News | Aug 1, 2019

US Navy invents special bag for testing, storing oxygen gauges after calibration and cleaning

Private businesses can license and manufacture it for civilian or military customers

A U.S. Navy sailor inspects oxygen regulator hoses prior to a pressure decay test in the Aircraft Intermediate Maintenance Department's Oxygen Shop, aboard the nuclear-powered aircraft carrier USS Nimitz.

Navy photo

Two U.S. Navy researchers have invented a way to accurately test and store oxygen and air pressure gauges for residual solvents after being cleaned.

The heat-sealable chemical vapor-sensor bag was invented by Mike Bishop and Christopher Clark of the Naval Surface Warfare Center, Corona Division, in California.

The new bag solves a problem for testing oxygen and air pressure gauges used by the Navy after they’ve been calibrated and cleaned with toxic and flammable hydrocarbon solvents.

The level of chemical solvent in a solvent-cleaned critical-air or oxygen gauge must be verified to be below stated levels to protect users of these components from breathing unsafe amounts of chemical vapors, according to the Navy’s patent application that was made public for the first time on Thursday.

The U.S. Navy uses thousands of Bourdon pressure gauges, which require periodic calibration and cleaning.

“The existing capabilities for measuring the level of solvent vapor remaining in a device under test (e.g., a closed-end Bourdon-tube pressure gauge) require that the cleaned pressure gauge be connected to a source of pressurized clean air or nitrogen and pressurizing the gauge to the lesser of 100 PSIG or the maximum pressure limit of the gauge,” the Navy’s filing reads.

“After the gauge is held at pressure for a prescribed length of time, the gas in the gauge must be accurately sampled and measured to obtain a true verification of remaining solvent vapors.”

The U.S. Navy uses thousands of gauges to monitor critical oxygen systems onboard aircraft, surface ships, submarines, and by SCUBA divers.
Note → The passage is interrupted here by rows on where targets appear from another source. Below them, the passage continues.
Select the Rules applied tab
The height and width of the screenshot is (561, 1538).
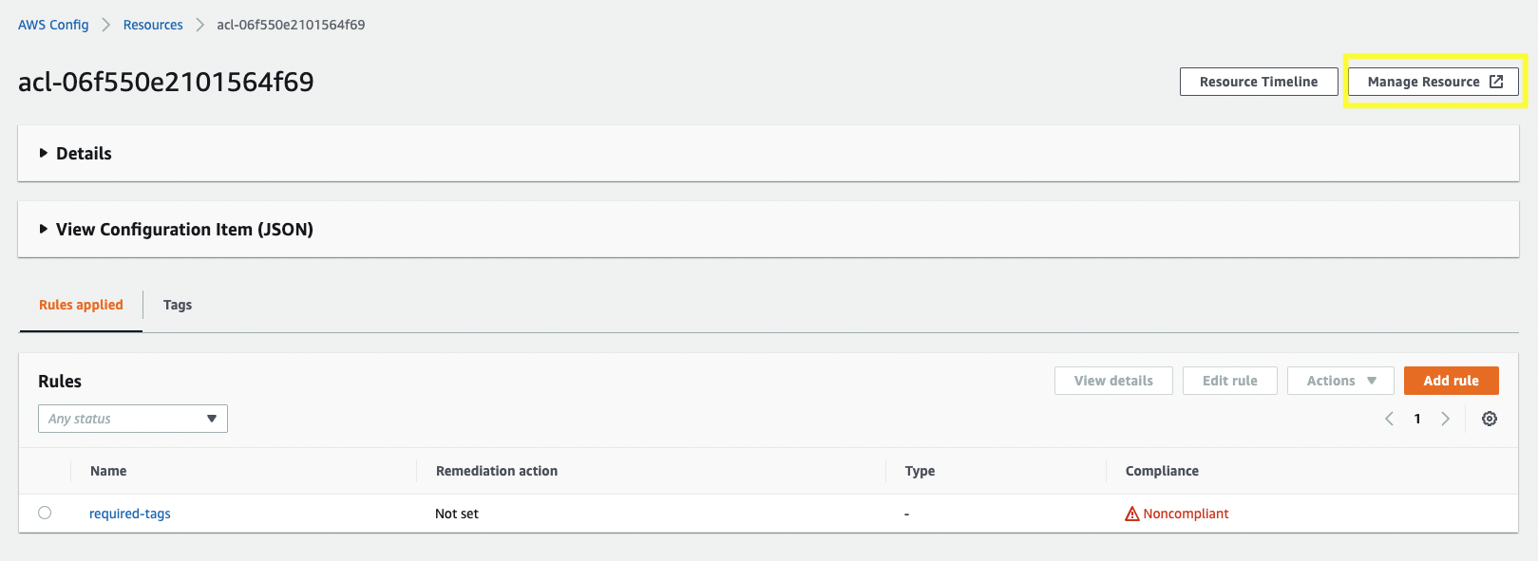pos(81,305)
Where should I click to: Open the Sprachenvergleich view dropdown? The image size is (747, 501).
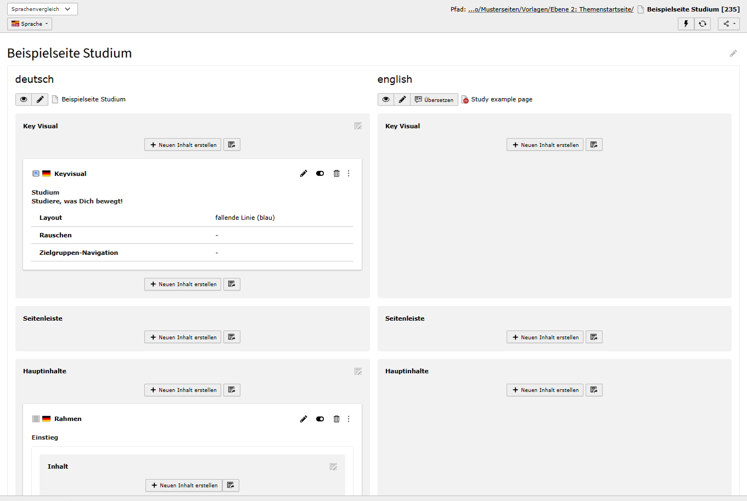coord(42,9)
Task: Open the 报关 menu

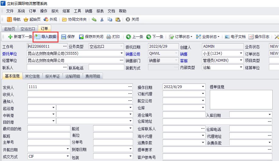Action: click(x=55, y=11)
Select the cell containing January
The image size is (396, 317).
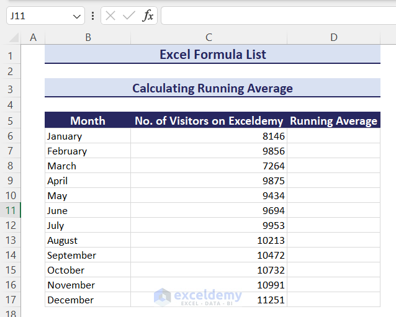pyautogui.click(x=88, y=136)
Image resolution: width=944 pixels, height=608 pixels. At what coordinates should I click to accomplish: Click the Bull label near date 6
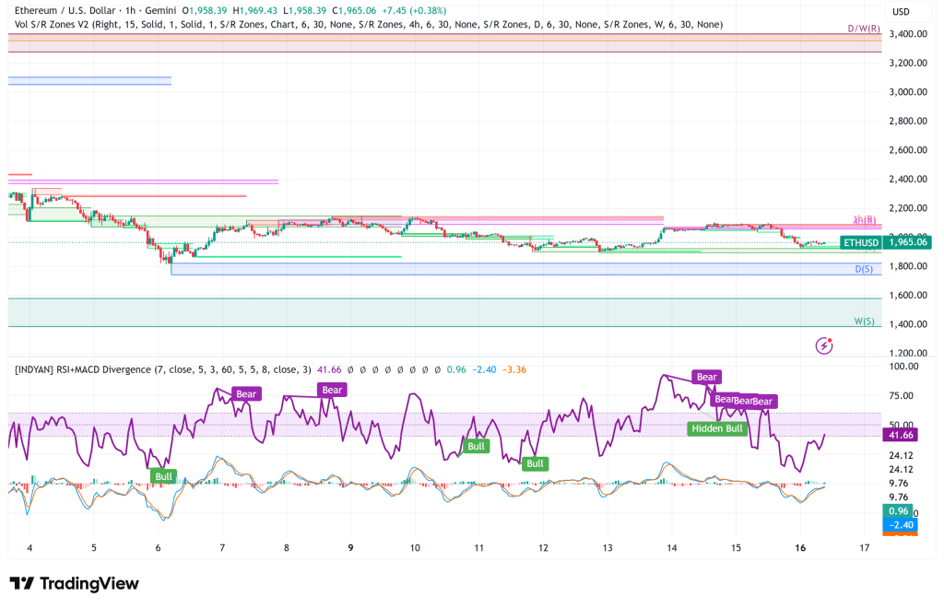point(163,475)
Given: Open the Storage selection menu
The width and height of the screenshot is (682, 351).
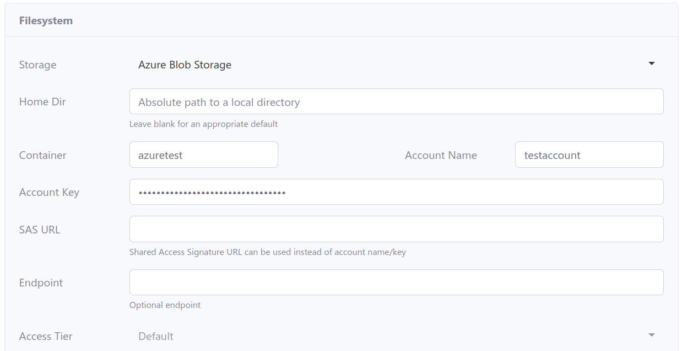Looking at the screenshot, I should point(386,65).
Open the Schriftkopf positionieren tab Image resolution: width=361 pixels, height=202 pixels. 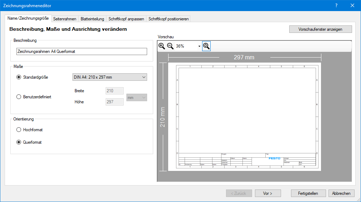(168, 19)
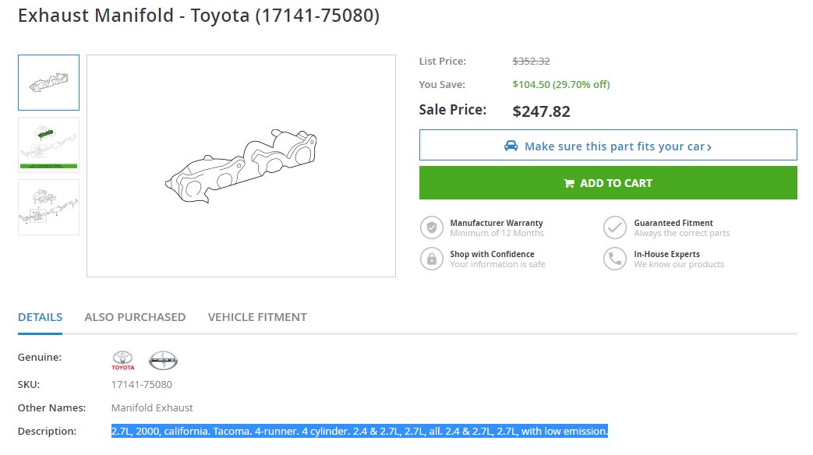Expand the chevron after fits your car

click(x=709, y=148)
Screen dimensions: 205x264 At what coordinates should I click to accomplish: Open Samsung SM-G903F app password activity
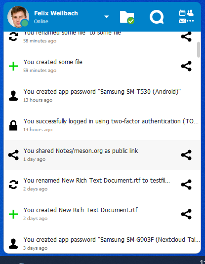[x=102, y=243]
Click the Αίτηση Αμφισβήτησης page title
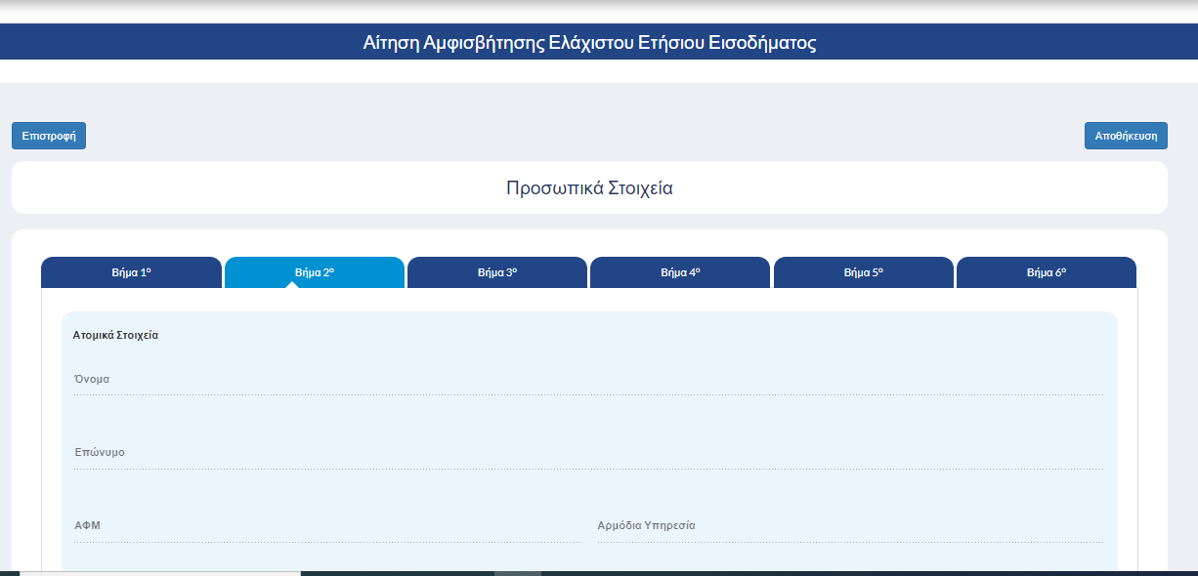Viewport: 1198px width, 576px height. 589,43
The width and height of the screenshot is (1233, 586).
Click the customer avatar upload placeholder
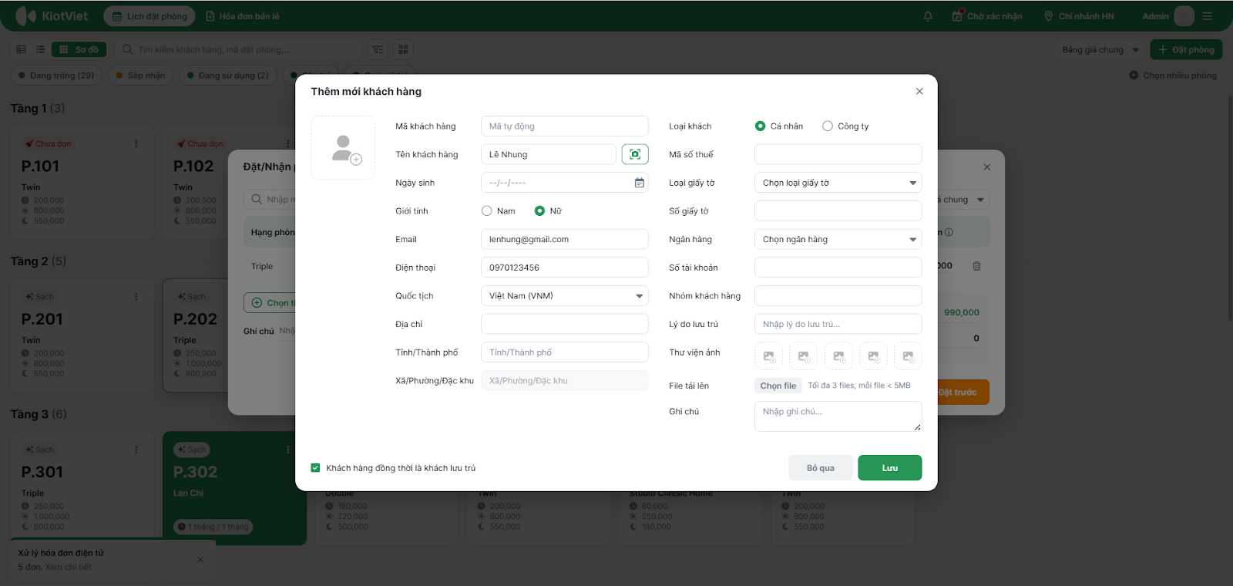tap(343, 148)
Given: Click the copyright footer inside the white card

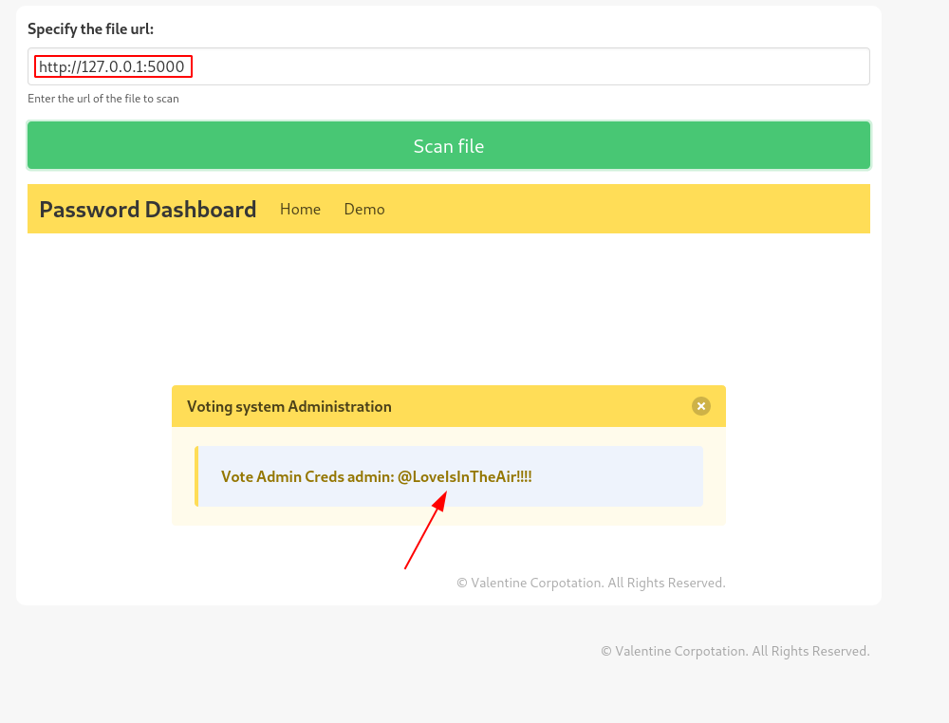Looking at the screenshot, I should pyautogui.click(x=590, y=583).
The gauges require periodic calibration and cleaning with hydrocarbon solvents.

But the testing laboratories are trying to sample for toxins as the gas comes out of the gauge using a flow-through monitoring instrument, but the gas from within the gauges gets thinned by the air in the lab leading to inaccurate results.

And that’s why the inventors want to keep the gauges sealed in a plastic bag with two gas ports and an integrated sensor system. This allows the gauges to be tested without ambient air diluting the gas as it’s tested, and when Navy personnel take the gauge out of transport or storage, they can check the bag’s integrated sensor for trace chemicals immediately before opening and installing the gauge.

“The bags have at least one sensor array integrated into the bag such that gas inside the bag will contact an interior surface of the sensor array. An exterior surface of the sensor array can display a reading (e.g., a binary yes/no reading) indicating whether a contaminant has been detected. Sealing a device in the bag allows an end-user of the device to know immediately prior to use whether or not the device is free from contaminants,” the patent application states.

TechLink, the Navy’s technology transfer partnership intermediary, can help businesses evaluate the technology and prepare a license application, the first step in turning the heat-sealable chemical vapor-sensor bag into a market-ready product.

Through technology transfer agreements, private businesses, large or small, can acquire intellectual property rights to Navy inventions and then manufacture them for civilian or military customers, said Sean Patten, senior technology manager at TechLink.

“It’s a great invention and when a business realizes the opportunity, we help them navigate the Navy’s patent licensing process and support the preparation of the license application and commercialization plan,” Patten said. “And we don’t charge for our services.”